Wednesday, January 23

Dumb sports axioms

Here are two sports cliches that I have a problem with:

1) "If you're not getting better, you're getting worse."
No, you're not; you're staying the same. This phrase is tossed around quite frequently during off-seasons when trades, free agency, drafts, and the like are taking place. While it's a remote possibility that the other twenty or thirty-odd teams in any particular league improved while you stood pat, it's about as likely as an *N Sync revival tour. Let's all agree to never use this sentence again.

2) "It's not how you start, it's how you finish."
This was one of Jim Thome's favorites, and he often used this phrase in an attempt to excuse one of his lousy Aprils, for which he was notorious. While I understand what Jim was trying to say, he doesn't do so effectively. You can finish as strongly as you like, but if you fell too far behind at the beginning, you're still screwed.

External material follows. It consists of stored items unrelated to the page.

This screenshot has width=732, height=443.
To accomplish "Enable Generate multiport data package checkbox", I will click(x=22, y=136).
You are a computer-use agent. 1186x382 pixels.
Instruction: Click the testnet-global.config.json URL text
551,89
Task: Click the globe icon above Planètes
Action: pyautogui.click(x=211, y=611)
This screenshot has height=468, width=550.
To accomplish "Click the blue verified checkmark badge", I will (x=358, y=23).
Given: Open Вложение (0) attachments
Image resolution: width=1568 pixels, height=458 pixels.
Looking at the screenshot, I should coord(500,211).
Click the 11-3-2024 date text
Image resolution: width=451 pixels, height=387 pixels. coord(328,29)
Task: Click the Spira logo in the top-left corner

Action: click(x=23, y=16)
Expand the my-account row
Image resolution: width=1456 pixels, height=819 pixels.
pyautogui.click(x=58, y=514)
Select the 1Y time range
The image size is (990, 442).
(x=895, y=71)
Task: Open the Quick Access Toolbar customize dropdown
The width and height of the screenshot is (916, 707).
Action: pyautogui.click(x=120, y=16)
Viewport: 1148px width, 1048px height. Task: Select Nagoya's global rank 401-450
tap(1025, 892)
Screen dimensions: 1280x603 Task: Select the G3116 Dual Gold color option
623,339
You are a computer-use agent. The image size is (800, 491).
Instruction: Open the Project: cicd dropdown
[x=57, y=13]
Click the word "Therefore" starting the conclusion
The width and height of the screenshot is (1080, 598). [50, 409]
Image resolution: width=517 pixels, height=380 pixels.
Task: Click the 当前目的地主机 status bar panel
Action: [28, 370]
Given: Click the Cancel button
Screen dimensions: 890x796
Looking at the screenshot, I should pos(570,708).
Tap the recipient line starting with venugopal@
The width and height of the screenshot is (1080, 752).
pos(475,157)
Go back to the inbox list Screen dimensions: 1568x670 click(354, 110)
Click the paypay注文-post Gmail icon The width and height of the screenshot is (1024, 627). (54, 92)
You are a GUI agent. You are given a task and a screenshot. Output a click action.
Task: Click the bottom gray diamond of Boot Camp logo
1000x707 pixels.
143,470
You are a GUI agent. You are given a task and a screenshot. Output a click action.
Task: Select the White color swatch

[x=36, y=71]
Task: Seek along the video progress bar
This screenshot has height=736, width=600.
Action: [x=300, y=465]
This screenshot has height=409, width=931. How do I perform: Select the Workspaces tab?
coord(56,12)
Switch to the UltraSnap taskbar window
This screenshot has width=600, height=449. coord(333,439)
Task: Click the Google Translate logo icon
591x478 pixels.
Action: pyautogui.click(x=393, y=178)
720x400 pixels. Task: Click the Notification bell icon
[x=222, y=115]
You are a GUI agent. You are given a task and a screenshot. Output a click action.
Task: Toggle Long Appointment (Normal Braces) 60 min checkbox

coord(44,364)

If this phrase was altered to read, "It's not where you start, it's where you finish," then I might be on board.


Andy said...

If you ain't first, you're last.

Nick said...

Now that I agree with.

Milkey said...

Andy, have we talked before about, "The offense has been out there a long time. The defense must really be tired. Ipso facto, here comes a touchdown."

Hasn't the offense been on the field just as long and become just as tired? I realize that the defense has to react instead of act... and maybe that does make you slightly more fatigued... but enough to warrant such a commonly accepted piece of garbage like this?

I call shenanigans.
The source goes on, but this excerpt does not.